They could be decomposed to smaller methods,
so that they become easier to understand.
More on that in the next section.
Take for example this piece of code in findFirstWindow
:
int startIdx = -1;
for(int i=0;i<source.length();i++){
if(toFind[source.charAt(i)] > 0){
startIdx = i;
break;
}
}
This could be extracted to a method:
private static int findStartIndex(String source, int[] toFind) {
for (int i = 0; i < source.length(); i++) {
if (toFind[source.charAt(i)] > 0) {
return i;
}
}
return -1;
}
So that you can replace the earlier snippet in findFirstWindow
with this single line:
int startIdx = findStartIndex(source, toFind);
Notice that method extraction has the added benefit of explaining what the snippet does, thanks to the descriptive method name.

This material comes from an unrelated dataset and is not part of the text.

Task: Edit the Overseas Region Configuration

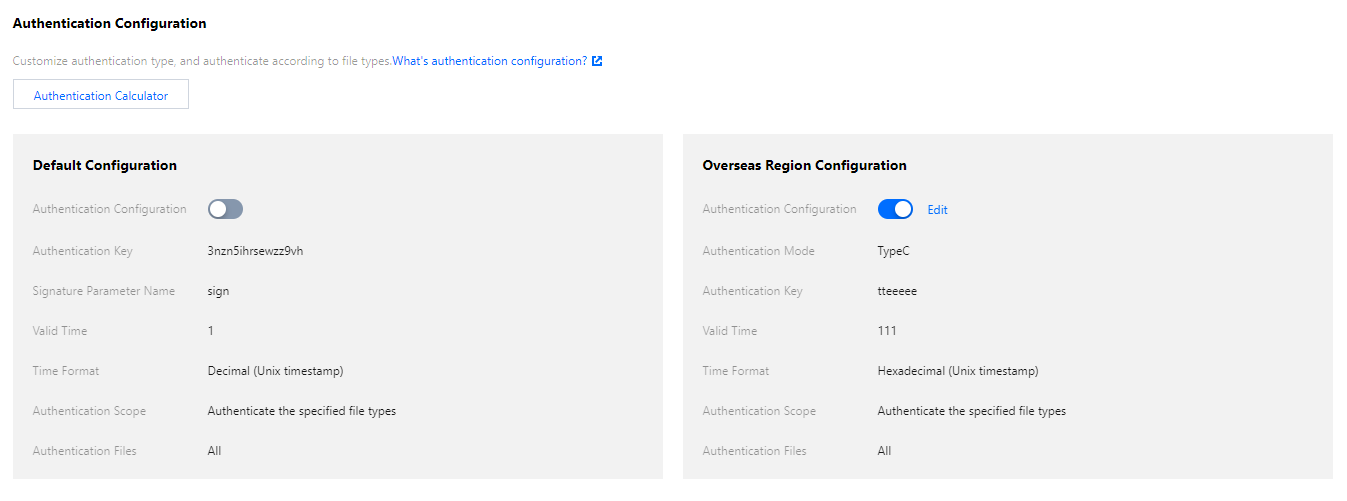Action: [937, 210]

When you start decomposing a large method to smaller pieces,
sometimes further, unexpected opportunities appear.
For example,
as I tried to extract the second part of findFirstWindow
,
I arrived at this helper method:
private static int findIndex(String source, int[] toFind, int[] currentlyFound, int startIdx, int count) {
for (int i = startIdx, foundCount = 0; i < source.length(); i++) {
char currentChar = source.charAt(i);
if (toFind[currentChar] > 0) {
if (currentlyFound[currentChar] < toFind[currentChar]) {
++foundCount;
if (foundCount == count) {
++currentlyFound[currentChar];
return i;
}
}
++currentlyFound[currentChar];
}
}
return -1;
}
The cool thing about this is that on closer look I realized that the previously extracted findStartIndex
is no longer necessary.
This latter method can be reused for the same purpose,
reducing findFirstWindow
to:
private static Pair findFirstWindow(String source, String target, int[] toFind, int[] currentlyFound) {
int startIdx = findIndex(source, toFind, currentlyFound, 0, 1);
if (startIdx == -1) {
return null;
}
int endIdx = findIndex(source, toFind, currentlyFound, startIdx + 1, target.length() - 1);
if (endIdx == -1) {
return null;
}
return new Pair(startIdx, endIdx);
}
Unit testing
Before refactoring your code aggressively with confidence,
I added a bunch of unit tests to cover my back.
This is a good practice I recommend, especially when working with non-trivial code.
Here are some examples using JUnit4 to get you started:
public class MinimumWindowTest {
private String solve(String s, String t) {
return MinimumWindow.minimumWindow(s, t);
}
@Test
public void test_ADOBECODEBANC_ABC() {
assertEquals("BANC", solve("ADOBECODEBANC", "ABC"));
}
@Test
public void test_a_aa() {
assertEquals("", solve("a", "aa"));
}
@Test
public void test_aaab_aab() {
assertEquals("aab", solve("aaab", "aab"));
}
}